そして、今大会の一般女子の部で1位(陸連登録の部を除く)だった田中優花さんも、実はその「部活訪問」で出会ったひとり。彼女が1時間18分で完走したと聞いて、「速くて追いつけなかったなぁ」と思わず笑ってしまいました(笑)。
「心身ともに元気でハッピーに」の想いを
つなげていく
大会前日に開催した「東京レガシースタジアム2025レガスタ大運動会」を参加者と全力で楽しむM高史さん
「スポーツレガシーって何だろう?」と、よく考えるんです。僕にとってのスポーツレガシーは、スポーツや “走ること” を通じて、“心も体も元気でハッピーに” という想いを、たすきのように次へつないでいくことだと思っています。
やっぱり、心身ともに健康でいるからこそ、仕事にも打ち込めるし、趣味にもチャレンジできる。そんな前向きな循環を、スポーツの力で広げていけたら嬉しいですね。

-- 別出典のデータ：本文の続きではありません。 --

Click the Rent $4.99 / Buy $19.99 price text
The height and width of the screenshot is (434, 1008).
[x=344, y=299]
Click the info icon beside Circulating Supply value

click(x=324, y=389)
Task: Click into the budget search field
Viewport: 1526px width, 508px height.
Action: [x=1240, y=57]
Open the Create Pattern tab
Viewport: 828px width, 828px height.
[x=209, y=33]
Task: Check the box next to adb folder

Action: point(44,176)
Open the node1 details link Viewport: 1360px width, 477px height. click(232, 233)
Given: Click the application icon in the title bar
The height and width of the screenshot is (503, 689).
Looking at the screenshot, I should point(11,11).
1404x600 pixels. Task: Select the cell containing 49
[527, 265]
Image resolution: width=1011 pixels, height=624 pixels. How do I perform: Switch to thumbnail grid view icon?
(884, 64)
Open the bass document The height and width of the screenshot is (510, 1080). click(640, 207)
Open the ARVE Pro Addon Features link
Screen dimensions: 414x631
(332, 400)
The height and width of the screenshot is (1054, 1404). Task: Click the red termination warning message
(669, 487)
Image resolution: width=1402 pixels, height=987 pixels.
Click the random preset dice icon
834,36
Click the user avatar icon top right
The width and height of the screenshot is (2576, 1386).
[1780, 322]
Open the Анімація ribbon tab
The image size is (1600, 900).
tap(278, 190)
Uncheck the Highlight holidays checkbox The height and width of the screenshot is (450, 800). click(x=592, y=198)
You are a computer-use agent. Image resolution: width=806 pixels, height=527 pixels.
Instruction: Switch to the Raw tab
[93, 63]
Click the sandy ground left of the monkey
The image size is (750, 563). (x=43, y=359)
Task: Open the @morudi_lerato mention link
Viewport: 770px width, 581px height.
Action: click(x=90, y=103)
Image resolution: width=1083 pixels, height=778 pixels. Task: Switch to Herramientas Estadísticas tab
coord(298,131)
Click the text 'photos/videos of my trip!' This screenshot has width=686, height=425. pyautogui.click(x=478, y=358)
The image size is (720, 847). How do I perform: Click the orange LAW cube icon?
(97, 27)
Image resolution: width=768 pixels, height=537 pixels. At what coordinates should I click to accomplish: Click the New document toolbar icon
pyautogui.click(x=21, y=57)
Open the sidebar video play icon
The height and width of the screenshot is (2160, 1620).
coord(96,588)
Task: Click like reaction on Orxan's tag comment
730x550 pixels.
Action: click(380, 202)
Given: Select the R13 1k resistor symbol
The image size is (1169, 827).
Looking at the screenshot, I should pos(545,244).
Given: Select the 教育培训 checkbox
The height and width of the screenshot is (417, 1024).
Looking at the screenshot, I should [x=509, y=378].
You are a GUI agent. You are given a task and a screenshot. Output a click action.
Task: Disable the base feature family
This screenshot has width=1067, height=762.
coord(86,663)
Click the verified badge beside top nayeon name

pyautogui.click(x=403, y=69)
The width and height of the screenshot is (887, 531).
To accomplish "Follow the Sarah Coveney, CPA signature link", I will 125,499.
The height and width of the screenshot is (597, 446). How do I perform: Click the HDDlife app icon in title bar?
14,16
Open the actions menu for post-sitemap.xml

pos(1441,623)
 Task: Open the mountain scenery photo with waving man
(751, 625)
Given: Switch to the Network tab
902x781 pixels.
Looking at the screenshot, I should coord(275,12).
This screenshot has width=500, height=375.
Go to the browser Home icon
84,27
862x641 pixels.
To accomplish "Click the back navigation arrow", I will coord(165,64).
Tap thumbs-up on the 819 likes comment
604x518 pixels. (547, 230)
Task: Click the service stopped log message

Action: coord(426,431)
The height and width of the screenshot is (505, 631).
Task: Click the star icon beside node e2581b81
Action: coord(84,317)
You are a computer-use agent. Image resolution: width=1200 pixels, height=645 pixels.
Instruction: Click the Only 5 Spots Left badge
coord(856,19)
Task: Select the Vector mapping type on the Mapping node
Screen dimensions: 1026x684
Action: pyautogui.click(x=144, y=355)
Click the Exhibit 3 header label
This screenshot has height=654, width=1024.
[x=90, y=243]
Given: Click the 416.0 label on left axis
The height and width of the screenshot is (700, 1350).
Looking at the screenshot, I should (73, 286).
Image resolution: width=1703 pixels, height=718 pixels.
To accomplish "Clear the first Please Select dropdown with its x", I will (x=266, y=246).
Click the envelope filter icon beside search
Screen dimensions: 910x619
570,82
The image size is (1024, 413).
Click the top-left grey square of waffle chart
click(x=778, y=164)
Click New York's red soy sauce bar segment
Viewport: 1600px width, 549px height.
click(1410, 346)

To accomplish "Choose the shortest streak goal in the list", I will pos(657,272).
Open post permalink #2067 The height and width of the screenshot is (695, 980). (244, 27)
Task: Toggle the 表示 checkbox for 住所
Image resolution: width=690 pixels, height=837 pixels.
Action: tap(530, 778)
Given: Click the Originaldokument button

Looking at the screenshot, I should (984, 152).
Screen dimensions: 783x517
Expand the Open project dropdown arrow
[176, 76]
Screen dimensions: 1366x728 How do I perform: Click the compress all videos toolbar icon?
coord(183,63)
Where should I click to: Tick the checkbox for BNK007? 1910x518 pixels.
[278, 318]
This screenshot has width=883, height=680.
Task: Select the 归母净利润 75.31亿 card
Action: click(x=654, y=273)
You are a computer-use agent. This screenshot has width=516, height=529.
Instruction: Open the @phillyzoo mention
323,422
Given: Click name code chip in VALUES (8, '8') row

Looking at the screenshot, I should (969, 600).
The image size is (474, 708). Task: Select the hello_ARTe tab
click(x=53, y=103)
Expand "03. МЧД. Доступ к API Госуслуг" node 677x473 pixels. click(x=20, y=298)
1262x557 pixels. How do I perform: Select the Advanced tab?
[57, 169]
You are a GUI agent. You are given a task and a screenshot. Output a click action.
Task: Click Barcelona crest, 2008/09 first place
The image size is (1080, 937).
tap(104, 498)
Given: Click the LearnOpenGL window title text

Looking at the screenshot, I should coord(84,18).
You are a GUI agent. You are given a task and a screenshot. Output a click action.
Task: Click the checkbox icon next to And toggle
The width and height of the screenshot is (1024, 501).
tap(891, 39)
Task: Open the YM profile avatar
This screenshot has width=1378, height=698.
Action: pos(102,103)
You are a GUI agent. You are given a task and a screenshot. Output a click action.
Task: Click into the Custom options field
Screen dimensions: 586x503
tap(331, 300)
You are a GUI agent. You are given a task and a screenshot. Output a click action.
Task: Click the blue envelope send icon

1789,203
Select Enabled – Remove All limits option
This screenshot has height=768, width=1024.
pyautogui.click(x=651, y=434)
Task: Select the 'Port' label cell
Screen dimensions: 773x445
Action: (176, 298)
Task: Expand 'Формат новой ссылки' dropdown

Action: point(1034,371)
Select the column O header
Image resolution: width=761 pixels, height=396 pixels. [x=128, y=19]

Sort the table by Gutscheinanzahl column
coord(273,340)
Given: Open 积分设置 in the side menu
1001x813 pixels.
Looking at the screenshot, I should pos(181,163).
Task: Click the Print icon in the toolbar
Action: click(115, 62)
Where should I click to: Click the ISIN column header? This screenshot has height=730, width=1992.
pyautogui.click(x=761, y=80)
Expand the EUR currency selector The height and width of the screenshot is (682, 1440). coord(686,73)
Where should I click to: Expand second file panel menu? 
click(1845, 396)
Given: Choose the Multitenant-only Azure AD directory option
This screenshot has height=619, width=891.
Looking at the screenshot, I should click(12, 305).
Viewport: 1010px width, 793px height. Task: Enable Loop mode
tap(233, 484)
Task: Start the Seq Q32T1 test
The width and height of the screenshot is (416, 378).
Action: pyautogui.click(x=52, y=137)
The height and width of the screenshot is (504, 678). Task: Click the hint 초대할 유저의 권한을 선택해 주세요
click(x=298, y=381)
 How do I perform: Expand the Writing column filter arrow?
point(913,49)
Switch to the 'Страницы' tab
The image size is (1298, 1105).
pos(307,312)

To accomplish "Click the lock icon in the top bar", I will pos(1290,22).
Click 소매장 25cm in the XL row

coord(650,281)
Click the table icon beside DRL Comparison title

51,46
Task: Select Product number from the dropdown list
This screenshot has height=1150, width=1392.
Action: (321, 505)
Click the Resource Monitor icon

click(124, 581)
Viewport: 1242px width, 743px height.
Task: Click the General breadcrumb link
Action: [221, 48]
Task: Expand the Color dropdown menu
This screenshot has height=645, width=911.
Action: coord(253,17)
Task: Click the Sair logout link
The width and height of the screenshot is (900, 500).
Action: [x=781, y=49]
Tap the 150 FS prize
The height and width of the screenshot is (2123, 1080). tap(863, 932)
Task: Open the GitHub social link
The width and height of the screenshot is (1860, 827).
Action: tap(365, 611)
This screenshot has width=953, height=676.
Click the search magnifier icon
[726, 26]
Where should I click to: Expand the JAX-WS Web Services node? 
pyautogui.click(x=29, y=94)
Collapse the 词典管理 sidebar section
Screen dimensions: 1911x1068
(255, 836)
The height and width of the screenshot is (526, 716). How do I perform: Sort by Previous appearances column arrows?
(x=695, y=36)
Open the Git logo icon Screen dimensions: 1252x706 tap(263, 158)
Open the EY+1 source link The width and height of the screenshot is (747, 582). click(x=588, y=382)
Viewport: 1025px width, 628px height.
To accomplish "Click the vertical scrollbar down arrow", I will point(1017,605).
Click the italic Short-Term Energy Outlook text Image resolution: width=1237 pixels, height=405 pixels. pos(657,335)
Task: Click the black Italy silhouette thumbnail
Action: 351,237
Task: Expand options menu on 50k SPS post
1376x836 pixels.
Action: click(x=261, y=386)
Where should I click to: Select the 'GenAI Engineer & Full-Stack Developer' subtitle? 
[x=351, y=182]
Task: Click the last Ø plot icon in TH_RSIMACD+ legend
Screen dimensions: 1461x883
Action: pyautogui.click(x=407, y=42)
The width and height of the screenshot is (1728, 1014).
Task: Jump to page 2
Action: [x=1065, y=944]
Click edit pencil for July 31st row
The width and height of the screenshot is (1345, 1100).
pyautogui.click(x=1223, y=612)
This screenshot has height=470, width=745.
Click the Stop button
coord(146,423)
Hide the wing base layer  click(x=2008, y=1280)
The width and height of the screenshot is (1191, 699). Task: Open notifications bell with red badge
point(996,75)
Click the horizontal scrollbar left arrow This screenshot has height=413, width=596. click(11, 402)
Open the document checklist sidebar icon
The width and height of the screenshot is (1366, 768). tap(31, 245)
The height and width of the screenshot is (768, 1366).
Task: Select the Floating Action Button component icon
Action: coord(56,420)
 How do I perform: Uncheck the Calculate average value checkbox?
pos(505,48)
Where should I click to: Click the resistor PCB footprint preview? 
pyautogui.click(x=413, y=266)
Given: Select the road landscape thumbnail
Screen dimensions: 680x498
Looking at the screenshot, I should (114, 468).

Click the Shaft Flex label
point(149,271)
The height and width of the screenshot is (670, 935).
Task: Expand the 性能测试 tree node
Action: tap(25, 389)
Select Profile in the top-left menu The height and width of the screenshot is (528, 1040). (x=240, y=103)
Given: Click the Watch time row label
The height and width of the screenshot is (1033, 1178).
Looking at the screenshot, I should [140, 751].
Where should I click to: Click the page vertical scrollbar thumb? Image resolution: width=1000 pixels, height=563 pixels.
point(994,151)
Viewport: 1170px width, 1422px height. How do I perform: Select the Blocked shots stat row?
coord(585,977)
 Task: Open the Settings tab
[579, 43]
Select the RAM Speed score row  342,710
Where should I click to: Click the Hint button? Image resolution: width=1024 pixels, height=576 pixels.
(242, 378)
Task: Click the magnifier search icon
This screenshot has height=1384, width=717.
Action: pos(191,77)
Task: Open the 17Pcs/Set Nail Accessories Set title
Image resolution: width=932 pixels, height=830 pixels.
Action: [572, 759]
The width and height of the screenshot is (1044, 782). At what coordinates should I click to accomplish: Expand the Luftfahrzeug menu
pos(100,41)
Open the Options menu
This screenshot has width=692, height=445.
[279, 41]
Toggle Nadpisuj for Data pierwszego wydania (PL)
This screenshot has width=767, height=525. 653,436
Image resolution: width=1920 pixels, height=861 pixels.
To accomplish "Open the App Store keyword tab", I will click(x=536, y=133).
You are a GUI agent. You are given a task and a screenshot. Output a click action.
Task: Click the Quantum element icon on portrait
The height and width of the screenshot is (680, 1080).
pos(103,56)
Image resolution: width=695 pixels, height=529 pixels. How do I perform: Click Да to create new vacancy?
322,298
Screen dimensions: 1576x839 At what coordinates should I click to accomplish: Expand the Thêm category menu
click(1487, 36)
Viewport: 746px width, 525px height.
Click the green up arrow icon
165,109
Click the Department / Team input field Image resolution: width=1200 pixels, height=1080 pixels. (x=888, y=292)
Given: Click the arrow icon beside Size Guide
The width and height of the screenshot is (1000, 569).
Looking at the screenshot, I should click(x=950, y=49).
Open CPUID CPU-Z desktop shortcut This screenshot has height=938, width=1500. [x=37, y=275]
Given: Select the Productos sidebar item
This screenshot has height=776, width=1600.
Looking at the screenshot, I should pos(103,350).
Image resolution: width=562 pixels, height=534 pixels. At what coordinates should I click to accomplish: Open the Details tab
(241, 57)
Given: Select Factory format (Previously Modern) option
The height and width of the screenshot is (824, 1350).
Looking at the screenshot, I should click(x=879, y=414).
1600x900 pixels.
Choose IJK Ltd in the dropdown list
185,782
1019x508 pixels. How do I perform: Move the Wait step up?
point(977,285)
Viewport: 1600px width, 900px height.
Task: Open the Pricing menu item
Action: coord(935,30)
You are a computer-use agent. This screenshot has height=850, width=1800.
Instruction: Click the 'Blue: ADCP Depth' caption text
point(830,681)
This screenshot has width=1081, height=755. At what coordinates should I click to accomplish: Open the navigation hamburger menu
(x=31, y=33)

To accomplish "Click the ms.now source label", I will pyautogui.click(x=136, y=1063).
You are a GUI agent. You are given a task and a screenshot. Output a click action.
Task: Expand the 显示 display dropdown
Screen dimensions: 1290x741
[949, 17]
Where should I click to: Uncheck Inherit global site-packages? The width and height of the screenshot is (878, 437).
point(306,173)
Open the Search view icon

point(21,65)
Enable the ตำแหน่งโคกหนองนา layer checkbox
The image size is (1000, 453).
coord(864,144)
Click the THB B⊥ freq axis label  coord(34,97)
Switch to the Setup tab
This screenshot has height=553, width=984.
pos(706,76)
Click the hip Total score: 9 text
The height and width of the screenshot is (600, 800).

大会前日に東京レガシーハーフマラソンEXPO 2025で開催したジャパンプレミアハーフシリーズのトークショーを盛り上げるM高史さん
東京レガシーハーフマラソンは、本当に華やかでにぎやかな大会ですよね。
あの明るく前向きな雰囲気が、全国のハーフマラソン大会にも広がっていけばいいなと思っています。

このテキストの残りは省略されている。